Rank Name Elo + - games score oppo. draws
1 Glaurung 2-epsilon/5 73 19 19 763 61% -15 18%
2 opponent-21.7 26 18 18 759 54% -5 23%
3 Fruit 2.1 5 19 19 754 51% -2 15%
4 Glaurung 1.1 SMP -15 19 19 764 47% 2 16%
5 Crafty-22.2 -33 18 18 757 45% 6 22%
6 Arasan 10.0 -56 19 19 785 42% 11 10%
760 game(s) loaded, 0 game(s) with unknown result ignored.
Rank Name Elo + - games score oppo. draws
1 Glaurung 2-epsilon/5 115 44 42 153 69% -31 17%
2 Fruit 2.1 64 42 41 149 63% -31 18%
3 Glaurung 1.1 SMP 48 42 41 152 61% -31 16%
4 opponent-21.7 20 38 37 152 58% -31 41%
5 Crafty-22.2 -31 19 19 760 45% 6 22%
6 Arasan 10.0 -216 43 45 154 26% -31 16%
The two samples were made at the same time, for reference. Has a ways to go until it is done. I will then run this again, but with the "big" match. And will eventually stop running the all vs all, since once each non-crafty has played all the others, those versions do not change and there is little use in re-running them over and over. I will just take those PGN files and add them to the crafty vs everyone so that I just have to run crafty vs everyone after the first run to get all the PGN.

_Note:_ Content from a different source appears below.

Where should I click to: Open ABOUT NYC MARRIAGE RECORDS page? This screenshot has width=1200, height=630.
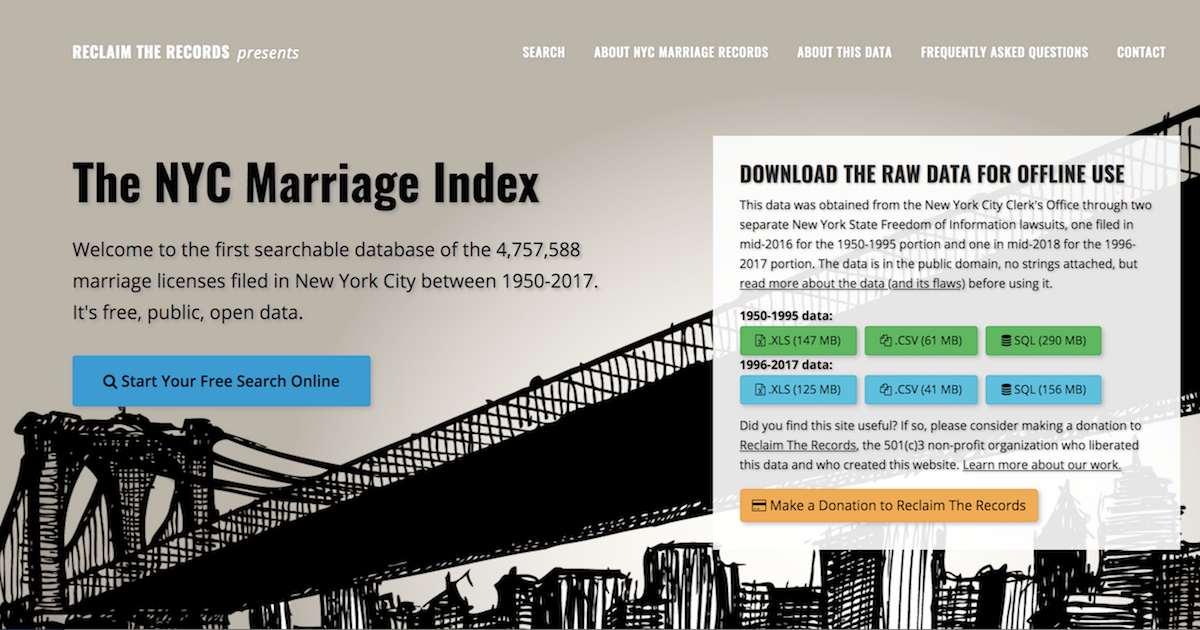tap(681, 52)
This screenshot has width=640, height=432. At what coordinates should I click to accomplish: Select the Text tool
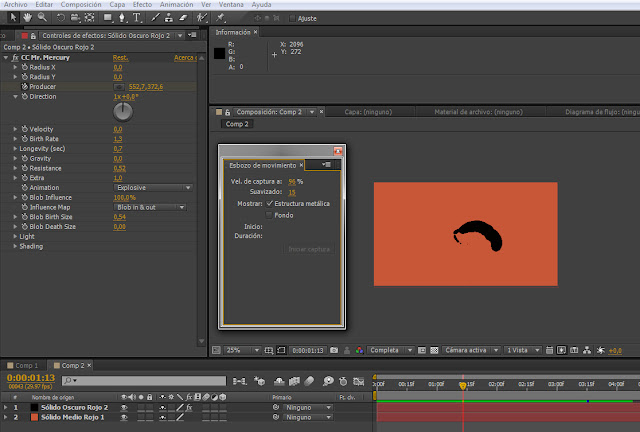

opponent 21.7 is crafty 21.7 for reference, we wanted to keep a 21.7 version in to see how the new version is doing. 22.2 is pretty incomplete with pieces of the eval chopped out...
Based on this results it may be interesting to look at the games of arasan to see if there is something wrong with them.
Arasan had 26% after 154 games(probably 40/154) when it only played against Crafty in the first 154 games and it has 42% after 785 games.
I do not believe that arasan is strong enough to score more than 40% against programs like fruit and glaurung and it seems that something is wrong in your test(maybe you are wrong in adjudicating part of the games of arasan against other opponents).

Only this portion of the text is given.